Does anyone have any news on the state of play at their local council with regard allotments?
Comment by Bigyin on August 4, 2008 at 20:59
We are now growing veg for the third year running. I started with hardpan and have gradually improved the soil with what's available. Next year I want to move the two plots to a single plot with raised beds. We are finding that we are tending to produce a glut of most stuff. Are there any guidelines as to how many plants of the various types of veg are sufficient for two people say ?
Comment by Vanessa Langford on February 3, 2009 at 11:25
Hello all,
My village used to have allotments decades ago and then they stopped being used and the land was turned to grazing.
In the last year interest has sparked up and our parish council has decided to allocate an acre to be used as allotments.
It has taken too long and we still arn't on the land yet...hopefully April. We are going to need to start an allotment association to be able to take rent and other issues that'll need security etc. I'm so excited as I've run out of room at home and short of buying a new property with more land...which I'm not up allotment seemed like the next best thing...Roll on April!

Until then I'm going through seed catalogs and getting excited about this years harvests!!!
Comment by John Honeyman on May 26, 2009 at 9:35
This comment may be a bit late for Ian, but re carrot fly - they are weak flyers any barrier over 20inches tends to stop them. Some use artificial others recommend a close sown barrier crop.

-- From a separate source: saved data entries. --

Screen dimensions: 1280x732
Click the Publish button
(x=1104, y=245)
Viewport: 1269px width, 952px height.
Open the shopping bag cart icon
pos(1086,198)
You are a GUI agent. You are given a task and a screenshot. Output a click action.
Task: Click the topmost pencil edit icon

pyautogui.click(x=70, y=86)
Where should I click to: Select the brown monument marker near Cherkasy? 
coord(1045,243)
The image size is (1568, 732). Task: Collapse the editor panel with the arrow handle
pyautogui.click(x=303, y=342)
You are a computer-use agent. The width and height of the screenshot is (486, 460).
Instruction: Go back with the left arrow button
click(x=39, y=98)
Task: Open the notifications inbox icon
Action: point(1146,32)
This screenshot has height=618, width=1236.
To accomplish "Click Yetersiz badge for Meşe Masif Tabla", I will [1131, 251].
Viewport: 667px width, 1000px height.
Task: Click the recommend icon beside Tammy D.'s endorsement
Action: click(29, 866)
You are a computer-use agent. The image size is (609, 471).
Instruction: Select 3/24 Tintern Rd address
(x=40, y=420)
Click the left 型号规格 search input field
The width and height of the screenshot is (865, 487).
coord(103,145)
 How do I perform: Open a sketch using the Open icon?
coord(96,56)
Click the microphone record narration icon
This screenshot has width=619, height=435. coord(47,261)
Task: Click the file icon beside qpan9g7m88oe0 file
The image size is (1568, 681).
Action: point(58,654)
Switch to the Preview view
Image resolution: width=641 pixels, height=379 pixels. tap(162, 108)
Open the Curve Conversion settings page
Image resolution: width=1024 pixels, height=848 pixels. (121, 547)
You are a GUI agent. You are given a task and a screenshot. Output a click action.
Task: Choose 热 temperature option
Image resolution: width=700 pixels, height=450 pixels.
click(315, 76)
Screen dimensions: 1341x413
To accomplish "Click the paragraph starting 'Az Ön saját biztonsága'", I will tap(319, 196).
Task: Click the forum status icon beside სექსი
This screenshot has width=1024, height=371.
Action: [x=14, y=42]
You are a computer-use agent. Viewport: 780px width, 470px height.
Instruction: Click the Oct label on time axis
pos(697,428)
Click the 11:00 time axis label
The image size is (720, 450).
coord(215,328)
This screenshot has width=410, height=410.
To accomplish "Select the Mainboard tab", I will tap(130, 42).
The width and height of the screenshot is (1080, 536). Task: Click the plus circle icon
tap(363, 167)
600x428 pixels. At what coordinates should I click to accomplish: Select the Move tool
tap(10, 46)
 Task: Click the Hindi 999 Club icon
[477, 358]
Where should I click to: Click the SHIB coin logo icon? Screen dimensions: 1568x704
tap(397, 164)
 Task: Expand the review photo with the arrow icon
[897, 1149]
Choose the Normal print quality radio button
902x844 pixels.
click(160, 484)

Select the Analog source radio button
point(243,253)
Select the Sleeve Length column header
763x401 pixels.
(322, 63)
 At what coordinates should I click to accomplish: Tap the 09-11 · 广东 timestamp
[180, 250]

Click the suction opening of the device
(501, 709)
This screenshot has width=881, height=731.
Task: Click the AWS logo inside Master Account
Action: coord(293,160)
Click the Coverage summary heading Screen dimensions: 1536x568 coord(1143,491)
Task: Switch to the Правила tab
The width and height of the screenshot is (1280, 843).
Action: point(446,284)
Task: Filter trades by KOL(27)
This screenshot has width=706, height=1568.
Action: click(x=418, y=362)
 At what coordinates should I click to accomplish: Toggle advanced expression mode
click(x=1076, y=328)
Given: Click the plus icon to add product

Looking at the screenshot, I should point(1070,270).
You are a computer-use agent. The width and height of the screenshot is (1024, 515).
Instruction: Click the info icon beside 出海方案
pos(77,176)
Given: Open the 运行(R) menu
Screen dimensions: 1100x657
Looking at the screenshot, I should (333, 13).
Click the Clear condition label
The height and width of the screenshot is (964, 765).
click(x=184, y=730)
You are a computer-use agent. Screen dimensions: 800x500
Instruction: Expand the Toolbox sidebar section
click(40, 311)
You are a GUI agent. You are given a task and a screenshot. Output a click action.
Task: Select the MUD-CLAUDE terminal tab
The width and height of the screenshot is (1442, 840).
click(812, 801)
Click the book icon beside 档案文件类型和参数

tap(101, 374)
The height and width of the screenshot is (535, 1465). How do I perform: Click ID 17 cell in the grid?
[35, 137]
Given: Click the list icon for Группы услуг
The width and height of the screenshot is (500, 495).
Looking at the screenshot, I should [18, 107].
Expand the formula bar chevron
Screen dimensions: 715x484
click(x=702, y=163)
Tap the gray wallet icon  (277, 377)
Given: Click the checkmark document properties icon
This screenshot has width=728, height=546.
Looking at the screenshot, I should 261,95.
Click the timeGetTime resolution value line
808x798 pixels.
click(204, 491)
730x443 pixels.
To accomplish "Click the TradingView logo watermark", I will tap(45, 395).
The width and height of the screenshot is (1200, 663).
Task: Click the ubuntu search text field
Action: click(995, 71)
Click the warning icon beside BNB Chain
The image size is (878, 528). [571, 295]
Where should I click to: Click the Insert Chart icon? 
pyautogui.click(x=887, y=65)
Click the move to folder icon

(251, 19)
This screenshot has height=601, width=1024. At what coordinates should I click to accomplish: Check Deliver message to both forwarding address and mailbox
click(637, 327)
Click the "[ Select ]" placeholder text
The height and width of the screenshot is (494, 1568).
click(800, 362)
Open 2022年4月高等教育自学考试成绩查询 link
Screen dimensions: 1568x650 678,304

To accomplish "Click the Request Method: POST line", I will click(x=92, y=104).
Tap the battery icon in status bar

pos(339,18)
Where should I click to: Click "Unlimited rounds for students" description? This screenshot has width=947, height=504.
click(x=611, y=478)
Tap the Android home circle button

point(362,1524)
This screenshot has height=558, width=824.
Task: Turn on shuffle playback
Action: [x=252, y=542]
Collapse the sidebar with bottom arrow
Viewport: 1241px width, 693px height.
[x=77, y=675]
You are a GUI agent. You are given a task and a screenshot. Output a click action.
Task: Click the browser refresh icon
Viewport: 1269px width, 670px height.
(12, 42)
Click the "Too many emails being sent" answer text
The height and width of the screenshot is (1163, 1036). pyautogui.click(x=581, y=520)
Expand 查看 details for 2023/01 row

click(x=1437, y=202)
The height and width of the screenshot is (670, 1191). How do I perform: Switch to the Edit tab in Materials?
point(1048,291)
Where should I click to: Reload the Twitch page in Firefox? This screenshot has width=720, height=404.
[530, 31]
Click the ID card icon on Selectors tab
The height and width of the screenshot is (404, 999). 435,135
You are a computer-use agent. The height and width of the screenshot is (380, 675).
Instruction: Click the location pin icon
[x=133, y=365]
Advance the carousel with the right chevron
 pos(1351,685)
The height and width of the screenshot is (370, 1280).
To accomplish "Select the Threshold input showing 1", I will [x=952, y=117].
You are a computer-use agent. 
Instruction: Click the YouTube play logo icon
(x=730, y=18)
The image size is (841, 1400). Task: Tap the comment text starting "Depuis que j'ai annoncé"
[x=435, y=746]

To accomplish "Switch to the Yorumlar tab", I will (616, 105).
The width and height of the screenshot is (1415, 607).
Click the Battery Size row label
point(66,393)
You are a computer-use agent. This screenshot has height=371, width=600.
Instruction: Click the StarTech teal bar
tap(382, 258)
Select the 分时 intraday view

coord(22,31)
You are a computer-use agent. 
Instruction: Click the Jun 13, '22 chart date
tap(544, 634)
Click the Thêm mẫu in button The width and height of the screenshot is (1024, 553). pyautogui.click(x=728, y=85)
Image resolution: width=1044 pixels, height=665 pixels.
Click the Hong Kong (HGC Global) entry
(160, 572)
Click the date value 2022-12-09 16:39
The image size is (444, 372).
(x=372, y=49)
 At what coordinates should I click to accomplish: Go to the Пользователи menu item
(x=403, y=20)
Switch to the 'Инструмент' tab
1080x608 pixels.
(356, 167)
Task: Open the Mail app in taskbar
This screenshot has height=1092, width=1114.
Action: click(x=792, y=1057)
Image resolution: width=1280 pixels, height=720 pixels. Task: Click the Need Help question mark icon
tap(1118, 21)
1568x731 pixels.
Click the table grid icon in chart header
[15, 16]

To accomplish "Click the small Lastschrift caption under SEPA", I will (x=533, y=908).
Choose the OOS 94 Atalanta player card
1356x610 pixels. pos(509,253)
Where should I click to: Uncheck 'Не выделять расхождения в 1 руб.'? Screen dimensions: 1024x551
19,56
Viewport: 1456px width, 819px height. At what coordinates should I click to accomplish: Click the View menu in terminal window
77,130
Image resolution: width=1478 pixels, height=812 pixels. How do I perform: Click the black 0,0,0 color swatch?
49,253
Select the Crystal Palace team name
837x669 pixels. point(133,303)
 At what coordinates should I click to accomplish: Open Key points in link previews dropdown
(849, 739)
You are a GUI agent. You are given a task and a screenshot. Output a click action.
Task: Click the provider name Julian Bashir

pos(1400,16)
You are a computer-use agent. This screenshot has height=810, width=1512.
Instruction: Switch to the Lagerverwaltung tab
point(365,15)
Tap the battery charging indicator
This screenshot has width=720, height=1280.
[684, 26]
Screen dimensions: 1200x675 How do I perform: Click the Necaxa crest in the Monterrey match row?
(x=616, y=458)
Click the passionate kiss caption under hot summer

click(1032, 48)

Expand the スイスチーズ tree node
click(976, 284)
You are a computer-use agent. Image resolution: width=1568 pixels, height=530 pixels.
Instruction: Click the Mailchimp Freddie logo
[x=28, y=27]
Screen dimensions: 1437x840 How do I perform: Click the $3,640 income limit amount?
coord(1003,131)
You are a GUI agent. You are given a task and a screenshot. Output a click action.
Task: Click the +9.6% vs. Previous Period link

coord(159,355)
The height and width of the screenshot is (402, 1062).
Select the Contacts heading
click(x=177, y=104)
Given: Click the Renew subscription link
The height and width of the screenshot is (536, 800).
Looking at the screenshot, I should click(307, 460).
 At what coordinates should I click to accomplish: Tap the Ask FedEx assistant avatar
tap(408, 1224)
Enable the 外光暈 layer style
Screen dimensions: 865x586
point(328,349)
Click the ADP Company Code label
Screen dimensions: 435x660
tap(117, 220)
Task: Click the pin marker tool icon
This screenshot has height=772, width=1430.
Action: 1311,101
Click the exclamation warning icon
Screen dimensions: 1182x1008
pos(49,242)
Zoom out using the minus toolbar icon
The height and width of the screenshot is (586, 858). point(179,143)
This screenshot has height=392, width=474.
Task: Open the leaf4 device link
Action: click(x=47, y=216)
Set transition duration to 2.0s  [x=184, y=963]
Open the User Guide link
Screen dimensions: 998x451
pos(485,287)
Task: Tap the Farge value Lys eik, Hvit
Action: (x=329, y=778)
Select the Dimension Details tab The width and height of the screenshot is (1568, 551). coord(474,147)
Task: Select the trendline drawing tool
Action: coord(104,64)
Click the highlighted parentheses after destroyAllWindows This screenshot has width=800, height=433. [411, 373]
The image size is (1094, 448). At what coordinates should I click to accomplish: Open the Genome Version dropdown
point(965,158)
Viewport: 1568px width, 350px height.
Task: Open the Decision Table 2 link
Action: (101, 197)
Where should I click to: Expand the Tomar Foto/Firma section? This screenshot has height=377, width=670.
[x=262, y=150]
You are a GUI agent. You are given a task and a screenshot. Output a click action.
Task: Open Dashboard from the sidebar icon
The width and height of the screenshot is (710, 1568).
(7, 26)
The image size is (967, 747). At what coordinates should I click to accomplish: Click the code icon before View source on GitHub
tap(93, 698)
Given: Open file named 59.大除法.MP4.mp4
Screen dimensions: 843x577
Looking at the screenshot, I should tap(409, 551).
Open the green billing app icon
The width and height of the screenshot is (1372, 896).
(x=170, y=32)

Comment by pete on July 6, 2009 at 7:59
Way back, our family would always salt down the runner beans in a big earthenware crock. The salt came in a block like a loaf of bread. My mum always did this, and her mum before her. When I asked her years later why she'd stopped doing it she said that the beans had started to come out slimey, - same for my aunty - and a cousin who lived in Wales. In a John Seymour book he says 1lb of salt to 3lb of beans and if they go bad you've not used enough salt. These ladies had been doing it for years, I'm sure they knew how much salt to use, all they could think was that the salt had somehow changed. Anyone shed any light on this? - anyone preserving their beans in salt - and how? - cuz we all know that they don't freeze well.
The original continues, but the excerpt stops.